Sparse Autoencoders (SAEs) have become the standard mechanistic interpretability tool since Anthropic's work on superposed features. But they all operate on the same substrate: the residual stream, a vector. This assumption holds for standard Transformers. It breaks down for modern recurrent architectures.

Gated DeltaNet, Mamba-2, and RWKV-7 maintain a matrix cache of dimension $d_k \times d_v$ updated through rank-1 operations of the form $k_t v_t^\top$. No vector atom can represent this structure. Applying a standard residual SAE to these models is equivalent to analyzing an image by reading only its first row of pixels. The relevant activations are elsewhere — in the matrix writes themselves.

### 2. What WriteSAE Actually Does

The architecture factors each SAE decoder atom into the native matrix write shape. Rather than a vector in $\mathbb{R}^d$, each atom is a rank-1 matrix compatible with the cache update mechanism. The core contribution is twofold:

**Closed form for per-token logit shift.** WriteSAE analytically exposes how each atom contributes to output logits, token by token. The $R^2 = 0.98$ between the analytical prediction and empirically measured effects validates that the decomposition captures real causality, not superficial correlation.

**Training under matched Frobenius norm.** The training objective is calibrated so atoms are interchangeable one cache slot at a time, making substitutions surgically precise.

### 3. The Numbers That Matter

On Qwen3.5-0.8B (layer 9, head 4): 92.4% successful substitutions across 4,851 tested activations. The 87-atom population test holds at 89.8%. On Mamba-2-370M: 88.1% over 2,500 firings. These success rates are measured against a matched-norm ablation baseline — the natural control that confirms it is the atom structure, not merely its magnitude, producing the effect.

The behavioral install experiment is the most striking result: sustaining a substitution across three consecutive positions with a $3\times$ lift moves target-in-continuation recall from 33.3% to 100% under greedy decoding. This is the first demonstrated causal intervention at the matrix-recurrent write site.

### 4. Implications and Potential Losers

**For interpretability of recurrent LLMs.** Hybrid models (Mamba, RWKV, DeltaNet) are gaining ground in memory- and latency-constrained deployments. Until now, they remained opaque to standard interpretability tooling. WriteSAE opens a direct analysis channel into their state memory — something residual SAEs could not reach.

**For steering and alignment.** The closed-form logit shift combined with successful behavioral installs suggests WriteSAE is not merely a post-hoc analysis tool. It constitutes a vector for precise behavioral intervention on recurrent models without fine-tuning.

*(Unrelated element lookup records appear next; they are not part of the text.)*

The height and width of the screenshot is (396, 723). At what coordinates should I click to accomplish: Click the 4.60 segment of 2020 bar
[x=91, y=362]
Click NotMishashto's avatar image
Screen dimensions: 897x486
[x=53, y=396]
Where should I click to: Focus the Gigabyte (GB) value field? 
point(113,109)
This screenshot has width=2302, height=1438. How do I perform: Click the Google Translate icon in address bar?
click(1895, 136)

**Potential losers.** Teams that have invested in interpretability pipelines relying exclusively on residual SAEs to audit hybrid models will need to revisit their methodology — their analyses are likely incomplete. More structurally, recurrent architectures had an implicit advantage in opacity: they were less auditable than Transformers. WriteSAE narrows that gap.

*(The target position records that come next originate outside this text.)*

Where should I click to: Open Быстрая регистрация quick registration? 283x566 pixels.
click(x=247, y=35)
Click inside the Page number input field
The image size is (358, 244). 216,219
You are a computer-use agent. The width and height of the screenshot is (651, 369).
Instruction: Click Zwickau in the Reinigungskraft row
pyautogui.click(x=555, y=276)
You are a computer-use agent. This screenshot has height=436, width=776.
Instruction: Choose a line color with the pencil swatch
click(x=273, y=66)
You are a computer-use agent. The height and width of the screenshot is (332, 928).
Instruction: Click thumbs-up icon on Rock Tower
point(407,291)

The unresolved limitation: experiments target relatively small models (0.8B and 370M parameters). Whether the rank-1 decomposition scales to matrix caches in larger models — where $d_k$ and $d_v$ are substantially larger — remains undemonstrated. The computational complexity of SAE training over matrix spaces grows quadratically with cache dimensions, a non-trivial obstacle for production-scale models.